SET TASK → In the lines below, replace each "Where should I click to:" with "Where do I click to:" and keep all else the same.
— START SUPPLIED DATA —
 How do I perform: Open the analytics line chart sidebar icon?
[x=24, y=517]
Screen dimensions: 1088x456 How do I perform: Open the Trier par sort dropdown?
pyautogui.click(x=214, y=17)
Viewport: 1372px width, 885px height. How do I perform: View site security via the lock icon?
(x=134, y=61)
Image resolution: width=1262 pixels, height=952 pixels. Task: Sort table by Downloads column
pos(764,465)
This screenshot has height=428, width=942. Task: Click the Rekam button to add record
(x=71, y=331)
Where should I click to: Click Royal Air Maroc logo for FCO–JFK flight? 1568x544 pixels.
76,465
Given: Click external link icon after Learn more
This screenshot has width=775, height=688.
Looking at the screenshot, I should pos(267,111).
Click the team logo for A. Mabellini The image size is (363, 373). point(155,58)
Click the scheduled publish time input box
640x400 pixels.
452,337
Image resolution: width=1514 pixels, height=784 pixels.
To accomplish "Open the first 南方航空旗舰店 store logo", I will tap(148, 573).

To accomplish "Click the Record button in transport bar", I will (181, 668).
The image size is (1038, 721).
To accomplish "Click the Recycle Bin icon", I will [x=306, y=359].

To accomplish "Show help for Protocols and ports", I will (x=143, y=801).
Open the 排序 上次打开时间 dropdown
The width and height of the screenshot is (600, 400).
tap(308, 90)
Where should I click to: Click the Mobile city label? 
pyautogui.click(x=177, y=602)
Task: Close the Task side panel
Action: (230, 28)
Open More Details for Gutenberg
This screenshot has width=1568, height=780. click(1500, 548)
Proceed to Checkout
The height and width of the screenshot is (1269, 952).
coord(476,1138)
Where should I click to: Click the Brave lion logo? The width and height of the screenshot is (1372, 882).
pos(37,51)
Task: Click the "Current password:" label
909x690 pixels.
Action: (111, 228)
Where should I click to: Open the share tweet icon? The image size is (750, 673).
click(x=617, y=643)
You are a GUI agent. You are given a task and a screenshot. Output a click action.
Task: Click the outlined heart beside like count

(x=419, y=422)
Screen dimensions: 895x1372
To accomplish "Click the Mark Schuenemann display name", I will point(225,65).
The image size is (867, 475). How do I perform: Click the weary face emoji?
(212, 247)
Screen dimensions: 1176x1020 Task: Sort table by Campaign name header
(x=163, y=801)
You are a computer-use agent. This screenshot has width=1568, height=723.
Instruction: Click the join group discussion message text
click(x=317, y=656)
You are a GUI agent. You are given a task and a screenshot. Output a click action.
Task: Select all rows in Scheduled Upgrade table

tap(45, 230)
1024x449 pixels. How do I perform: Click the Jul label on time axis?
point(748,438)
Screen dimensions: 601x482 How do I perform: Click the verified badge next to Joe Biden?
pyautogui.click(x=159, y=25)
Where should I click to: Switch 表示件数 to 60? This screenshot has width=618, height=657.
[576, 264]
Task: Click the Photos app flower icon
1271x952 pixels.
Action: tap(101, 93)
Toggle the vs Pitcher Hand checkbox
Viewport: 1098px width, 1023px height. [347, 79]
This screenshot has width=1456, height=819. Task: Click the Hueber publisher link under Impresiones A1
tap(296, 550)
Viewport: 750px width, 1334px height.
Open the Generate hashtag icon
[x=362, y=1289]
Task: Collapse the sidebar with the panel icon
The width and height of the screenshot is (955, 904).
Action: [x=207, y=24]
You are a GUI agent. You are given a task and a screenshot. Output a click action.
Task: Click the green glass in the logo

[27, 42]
— END SUPPLIED DATA —
SOLUTION →
 How do I perform: Open the analytics line chart sidebar icon?
[x=24, y=517]
Screen dimensions: 1088x456 How do I perform: Open the Trier par sort dropdown?
pyautogui.click(x=214, y=17)
Viewport: 1372px width, 885px height. How do I perform: View site security via the lock icon?
(x=134, y=61)
Image resolution: width=1262 pixels, height=952 pixels. Task: Sort table by Downloads column
pos(764,465)
This screenshot has height=428, width=942. Task: Click the Rekam button to add record
(x=71, y=331)
Where do I click to: Click Royal Air Maroc logo for FCO–JFK flight? 1568x544 pixels.
76,465
Given: Click external link icon after Learn more
This screenshot has width=775, height=688.
Looking at the screenshot, I should pos(267,111).
Click the team logo for A. Mabellini The image size is (363, 373). point(155,58)
Click the scheduled publish time input box
640x400 pixels.
452,337
Image resolution: width=1514 pixels, height=784 pixels.
To accomplish "Open the first 南方航空旗舰店 store logo", I will tap(148, 573).

To accomplish "Click the Record button in transport bar", I will (181, 668).
The image size is (1038, 721).
To accomplish "Click the Recycle Bin icon", I will [x=306, y=359].

To accomplish "Show help for Protocols and ports", I will (x=143, y=801).
Open the 排序 上次打开时间 dropdown
The width and height of the screenshot is (600, 400).
tap(308, 90)
Where do I click to: Click the Mobile city label? 
pyautogui.click(x=177, y=602)
Task: Close the Task side panel
Action: (230, 28)
Open More Details for Gutenberg
This screenshot has width=1568, height=780. click(1500, 548)
Proceed to Checkout
The height and width of the screenshot is (1269, 952).
coord(476,1138)
Where do I click to: Click the Brave lion logo? The width and height of the screenshot is (1372, 882).
pos(37,51)
Task: Click the "Current password:" label
909x690 pixels.
Action: (111, 228)
Where do I click to: Open the share tweet icon? The image size is (750, 673).
click(x=617, y=643)
You are a GUI agent. You are given a task and a screenshot. Output a click action.
Task: Click the outlined heart beside like count

(x=419, y=422)
Screen dimensions: 895x1372
To accomplish "Click the Mark Schuenemann display name", I will point(225,65).
The image size is (867, 475). How do I perform: Click the weary face emoji?
(212, 247)
Screen dimensions: 1176x1020 Task: Sort table by Campaign name header
(x=163, y=801)
You are a computer-use agent. This screenshot has width=1568, height=723.
Instruction: Click the join group discussion message text
click(x=317, y=656)
You are a GUI agent. You are given a task and a screenshot. Output a click action.
Task: Select all rows in Scheduled Upgrade table

tap(45, 230)
1024x449 pixels. How do I perform: Click the Jul label on time axis?
point(748,438)
Screen dimensions: 601x482 How do I perform: Click the verified badge next to Joe Biden?
pyautogui.click(x=159, y=25)
Where do I click to: Switch 表示件数 to 60? This screenshot has width=618, height=657.
[576, 264]
Task: Click the Photos app flower icon
1271x952 pixels.
Action: tap(101, 93)
Toggle the vs Pitcher Hand checkbox
Viewport: 1098px width, 1023px height. [347, 79]
This screenshot has width=1456, height=819. Task: Click the Hueber publisher link under Impresiones A1
tap(296, 550)
Viewport: 750px width, 1334px height.
Open the Generate hashtag icon
[x=362, y=1289]
Task: Collapse the sidebar with the panel icon
The width and height of the screenshot is (955, 904).
Action: [x=207, y=24]
You are a GUI agent. You are given a task and a screenshot. Output a click action.
Task: Click the green glass in the logo

[27, 42]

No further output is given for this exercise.